### [RECORDS TO USE]
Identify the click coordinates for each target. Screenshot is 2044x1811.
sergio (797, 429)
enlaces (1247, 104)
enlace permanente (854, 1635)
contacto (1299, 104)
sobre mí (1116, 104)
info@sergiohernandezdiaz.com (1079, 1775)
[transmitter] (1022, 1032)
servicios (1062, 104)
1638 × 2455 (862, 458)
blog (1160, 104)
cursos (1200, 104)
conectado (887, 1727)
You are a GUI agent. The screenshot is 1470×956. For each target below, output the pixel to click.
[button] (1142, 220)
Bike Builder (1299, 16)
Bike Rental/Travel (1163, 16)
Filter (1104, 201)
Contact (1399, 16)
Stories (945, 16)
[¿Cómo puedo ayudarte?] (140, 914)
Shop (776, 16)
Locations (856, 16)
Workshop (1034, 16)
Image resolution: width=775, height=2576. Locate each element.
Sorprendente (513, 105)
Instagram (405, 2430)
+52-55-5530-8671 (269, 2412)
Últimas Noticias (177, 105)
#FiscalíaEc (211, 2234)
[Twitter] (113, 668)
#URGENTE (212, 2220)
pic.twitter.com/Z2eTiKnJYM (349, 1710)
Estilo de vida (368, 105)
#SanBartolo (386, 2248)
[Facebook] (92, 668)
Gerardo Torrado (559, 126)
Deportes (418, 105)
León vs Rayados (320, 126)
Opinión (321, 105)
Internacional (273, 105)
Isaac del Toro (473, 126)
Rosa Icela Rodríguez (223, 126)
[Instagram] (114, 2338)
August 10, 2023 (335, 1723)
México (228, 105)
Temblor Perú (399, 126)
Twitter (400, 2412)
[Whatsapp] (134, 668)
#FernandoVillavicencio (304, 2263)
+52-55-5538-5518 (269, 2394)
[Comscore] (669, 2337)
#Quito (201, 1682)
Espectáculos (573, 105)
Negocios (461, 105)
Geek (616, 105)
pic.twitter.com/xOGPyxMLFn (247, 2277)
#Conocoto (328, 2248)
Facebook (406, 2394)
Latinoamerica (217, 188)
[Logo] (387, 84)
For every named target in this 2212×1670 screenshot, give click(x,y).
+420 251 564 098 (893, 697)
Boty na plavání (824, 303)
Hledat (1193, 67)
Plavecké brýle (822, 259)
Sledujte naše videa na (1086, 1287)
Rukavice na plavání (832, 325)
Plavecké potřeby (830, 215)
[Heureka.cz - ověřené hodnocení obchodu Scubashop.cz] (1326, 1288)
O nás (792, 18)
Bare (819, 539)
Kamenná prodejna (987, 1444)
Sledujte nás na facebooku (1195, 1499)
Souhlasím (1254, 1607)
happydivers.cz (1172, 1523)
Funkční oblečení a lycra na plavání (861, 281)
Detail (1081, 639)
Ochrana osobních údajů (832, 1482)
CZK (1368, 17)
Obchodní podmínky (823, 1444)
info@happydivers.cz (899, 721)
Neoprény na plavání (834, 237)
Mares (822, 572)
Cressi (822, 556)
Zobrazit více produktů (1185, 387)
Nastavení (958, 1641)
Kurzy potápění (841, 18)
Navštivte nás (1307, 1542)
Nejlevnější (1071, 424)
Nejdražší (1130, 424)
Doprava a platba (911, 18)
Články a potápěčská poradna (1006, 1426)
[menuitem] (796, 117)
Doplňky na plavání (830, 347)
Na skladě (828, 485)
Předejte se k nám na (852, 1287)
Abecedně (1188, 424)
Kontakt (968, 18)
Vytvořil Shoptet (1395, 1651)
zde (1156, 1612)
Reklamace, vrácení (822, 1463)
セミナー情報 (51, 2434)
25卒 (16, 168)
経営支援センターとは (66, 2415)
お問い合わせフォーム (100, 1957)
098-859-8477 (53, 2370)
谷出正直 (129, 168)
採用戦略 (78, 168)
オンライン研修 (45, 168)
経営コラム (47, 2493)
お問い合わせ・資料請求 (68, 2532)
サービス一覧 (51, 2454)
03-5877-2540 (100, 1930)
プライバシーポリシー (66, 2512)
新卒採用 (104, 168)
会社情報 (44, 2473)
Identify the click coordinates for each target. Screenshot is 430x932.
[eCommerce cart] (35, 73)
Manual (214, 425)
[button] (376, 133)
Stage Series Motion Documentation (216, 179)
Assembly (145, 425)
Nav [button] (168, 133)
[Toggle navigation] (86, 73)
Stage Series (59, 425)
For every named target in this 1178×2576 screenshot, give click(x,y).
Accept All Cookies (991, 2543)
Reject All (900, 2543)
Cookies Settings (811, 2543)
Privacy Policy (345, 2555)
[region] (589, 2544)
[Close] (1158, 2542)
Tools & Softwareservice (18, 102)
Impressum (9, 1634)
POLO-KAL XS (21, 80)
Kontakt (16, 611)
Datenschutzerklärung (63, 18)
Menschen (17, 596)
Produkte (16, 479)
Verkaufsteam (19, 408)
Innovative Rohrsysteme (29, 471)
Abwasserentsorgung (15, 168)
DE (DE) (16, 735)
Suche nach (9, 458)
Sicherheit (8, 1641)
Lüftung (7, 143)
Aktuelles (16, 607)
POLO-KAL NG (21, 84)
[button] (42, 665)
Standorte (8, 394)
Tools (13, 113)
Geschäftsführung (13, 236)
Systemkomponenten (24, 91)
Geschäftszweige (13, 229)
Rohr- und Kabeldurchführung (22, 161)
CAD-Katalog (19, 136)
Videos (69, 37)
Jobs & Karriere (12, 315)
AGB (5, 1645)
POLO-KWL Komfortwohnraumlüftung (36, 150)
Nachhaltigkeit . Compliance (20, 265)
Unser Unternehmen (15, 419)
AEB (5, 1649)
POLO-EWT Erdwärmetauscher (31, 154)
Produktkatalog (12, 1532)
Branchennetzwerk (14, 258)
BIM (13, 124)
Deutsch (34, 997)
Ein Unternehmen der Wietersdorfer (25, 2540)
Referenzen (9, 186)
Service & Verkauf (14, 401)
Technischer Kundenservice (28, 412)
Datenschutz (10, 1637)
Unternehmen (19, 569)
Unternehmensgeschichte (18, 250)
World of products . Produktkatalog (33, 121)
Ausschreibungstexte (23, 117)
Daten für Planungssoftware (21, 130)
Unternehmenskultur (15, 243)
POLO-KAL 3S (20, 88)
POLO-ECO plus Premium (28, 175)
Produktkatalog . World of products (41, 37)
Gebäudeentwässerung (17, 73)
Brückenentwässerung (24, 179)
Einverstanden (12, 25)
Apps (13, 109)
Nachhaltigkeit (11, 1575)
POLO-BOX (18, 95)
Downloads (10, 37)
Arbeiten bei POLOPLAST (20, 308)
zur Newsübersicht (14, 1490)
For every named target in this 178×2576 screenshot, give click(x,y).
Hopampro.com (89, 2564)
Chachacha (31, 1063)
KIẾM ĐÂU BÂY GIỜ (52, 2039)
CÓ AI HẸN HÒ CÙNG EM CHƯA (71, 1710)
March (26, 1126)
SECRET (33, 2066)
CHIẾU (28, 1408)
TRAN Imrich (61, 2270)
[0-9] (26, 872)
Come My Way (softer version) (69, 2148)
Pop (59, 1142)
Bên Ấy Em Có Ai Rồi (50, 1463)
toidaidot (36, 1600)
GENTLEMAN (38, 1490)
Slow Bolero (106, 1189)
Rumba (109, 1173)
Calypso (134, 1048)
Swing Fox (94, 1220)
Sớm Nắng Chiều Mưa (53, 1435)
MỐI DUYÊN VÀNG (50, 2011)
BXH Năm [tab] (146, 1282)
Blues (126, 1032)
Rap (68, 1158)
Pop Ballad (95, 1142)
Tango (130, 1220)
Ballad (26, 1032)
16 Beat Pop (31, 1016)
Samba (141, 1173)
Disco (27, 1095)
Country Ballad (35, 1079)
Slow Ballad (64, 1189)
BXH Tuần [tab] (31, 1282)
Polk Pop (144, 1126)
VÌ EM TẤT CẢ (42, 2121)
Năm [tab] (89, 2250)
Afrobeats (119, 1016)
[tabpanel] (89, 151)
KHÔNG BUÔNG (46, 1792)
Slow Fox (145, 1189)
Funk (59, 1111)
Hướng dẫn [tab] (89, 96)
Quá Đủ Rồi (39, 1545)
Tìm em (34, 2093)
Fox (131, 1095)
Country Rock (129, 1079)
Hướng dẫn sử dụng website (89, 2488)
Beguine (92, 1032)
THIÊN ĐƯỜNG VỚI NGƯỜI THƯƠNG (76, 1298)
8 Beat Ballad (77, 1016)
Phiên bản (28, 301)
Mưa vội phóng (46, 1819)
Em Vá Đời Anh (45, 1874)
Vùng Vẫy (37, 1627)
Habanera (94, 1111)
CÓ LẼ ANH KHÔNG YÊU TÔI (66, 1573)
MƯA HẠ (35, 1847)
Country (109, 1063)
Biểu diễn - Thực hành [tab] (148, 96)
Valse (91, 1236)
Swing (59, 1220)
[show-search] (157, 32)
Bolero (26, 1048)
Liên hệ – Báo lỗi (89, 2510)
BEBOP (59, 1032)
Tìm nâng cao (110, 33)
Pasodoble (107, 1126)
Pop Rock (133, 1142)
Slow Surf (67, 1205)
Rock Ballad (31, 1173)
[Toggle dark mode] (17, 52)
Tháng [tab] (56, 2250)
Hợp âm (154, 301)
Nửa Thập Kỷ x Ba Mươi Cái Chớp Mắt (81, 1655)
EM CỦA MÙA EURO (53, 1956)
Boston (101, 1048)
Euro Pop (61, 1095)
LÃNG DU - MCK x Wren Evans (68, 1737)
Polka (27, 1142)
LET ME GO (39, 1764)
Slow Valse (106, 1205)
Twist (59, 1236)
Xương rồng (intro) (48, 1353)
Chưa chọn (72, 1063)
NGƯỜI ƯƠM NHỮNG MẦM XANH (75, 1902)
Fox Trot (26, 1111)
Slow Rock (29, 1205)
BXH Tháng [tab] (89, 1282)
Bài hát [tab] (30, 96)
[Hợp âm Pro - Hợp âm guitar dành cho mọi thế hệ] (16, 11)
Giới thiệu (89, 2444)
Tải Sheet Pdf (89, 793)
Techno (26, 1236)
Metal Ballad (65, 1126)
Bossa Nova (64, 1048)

### [REQUIRED WORK]
Give every line of the material that includes the string "click".

### [EXERCISE ANSWER]
Identify the click coordinates for each target. Screenshot is 2044x1811.
You are a GUI agent. The screenshot is 1470×956. For each target below, output the pixel to click.
For every named target in this 2212×1670 screenshot, give click(x,y).
Identify the click coordinates for each target. Screenshot is 430x932.
For every named target in this 1178×2576 screenshot, give click(x,y).
For every named target in this 178×2576 screenshot, give click(x,y).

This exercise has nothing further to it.